Kianerci points to one part of the trial that troubles her. Kim Fromme, a clinical psychology professor at the University of Texas at Austin, is an expert witness who testified on behalf of Turner. Fromme conducted research that she believes shows intoxicated people aren’t consent-impaired but memory impaired. It was an unfortunate reminder of the obstacles victims face when they attempt to bring their attackers to justice. “She’s an educator,” Kianerci says of Fromme. “She was a professor at a university that has young adults who are greatly affected by these types of cases.”
A daughter of Iranian immigrants (her first name, Alaleh, means “tulip” in Farsi), Kianerci grew up in Santa Cruz. Her parents own a restaurant in San Jose, where she managed the bar her first semester at SCU law.
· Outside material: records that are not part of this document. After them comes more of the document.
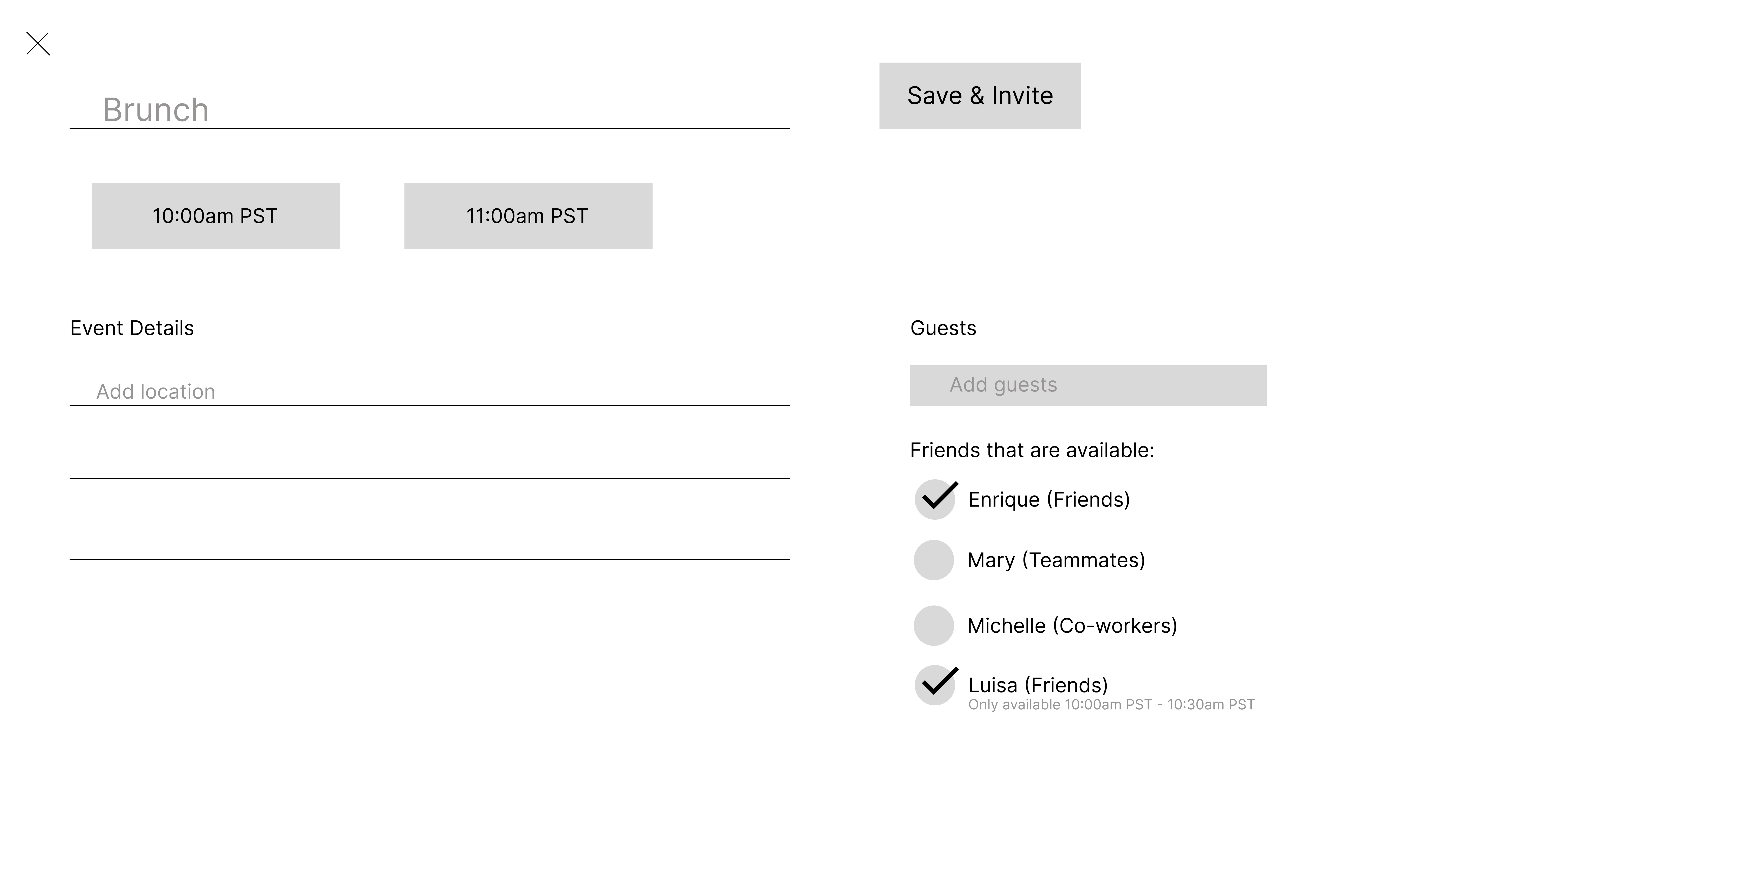This screenshot has width=1760, height=885.
Task: Click the Michelle (Co-workers) name label
Action: click(1072, 626)

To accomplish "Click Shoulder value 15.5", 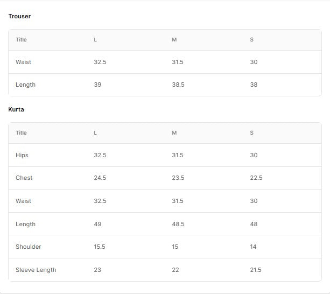I will click(x=100, y=247).
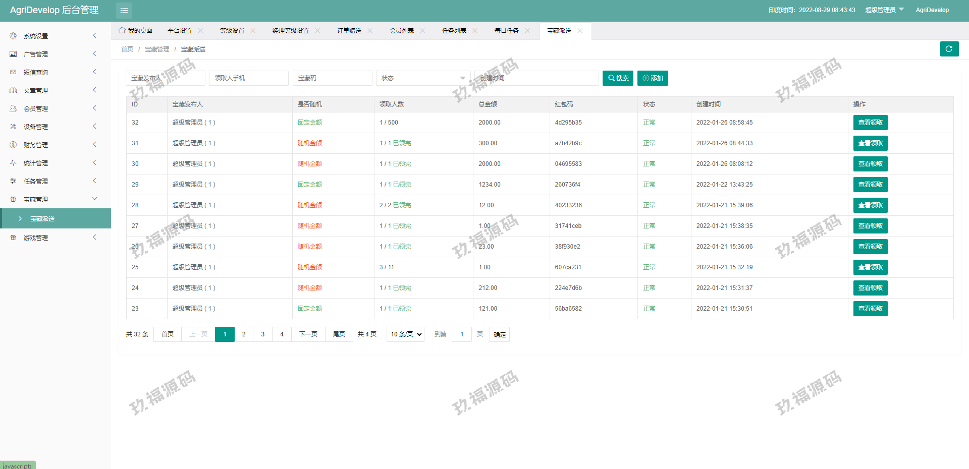
Task: Expand the 超级管理员 user dropdown
Action: [884, 10]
She has a skill for connecting with people and witnesses.
“It made it easier to stay here as late as I could to make sure that when I cross-examined [Fromme], it really poked holes in her testimony,” Kianerci says. “If I wasn’t able to do that, the outcome could’ve been different.”
Bringing Real Change
As for Turner’s light sentence, Kianerci doesn’t blame the judge exclusively. He was acting within the law. “There are many judges in the state of California that would’ve done the same thing,” she says.
Kianerci and Santa Clara District Attorney Jeff Rosen used public support as an opportunity to make long-term change. Two weeks after the trial, they testified in a legislative hearing for California AB-2888, a bill that closed a loophole allowing perpetrators who assaulted unconscious victims to avoid jail time. The bill passed unanimously. Gov. Jerry Brown ’59 issued a signing statement along with the law, and that letter explaining the rationale behind the law now hangs in Kianerci’s office. Legislation that makes jail time mandatory can be problematic, as it often disproportionately affects people of color. In fact, in his letter, Brown mentions his general opposition to mandatory minimum sentences. Kianerci says that isn’t the case here.
“I believe this is going to bring parity in the special treatment non-minorities [get],” Kianerci says. She likens the bill to what Mothers Against Drunk Driving has done for DUI laws. “Hopefully this case will have the same impact.”
Matt Morgan is assistant editor of Santa Clara Magazine.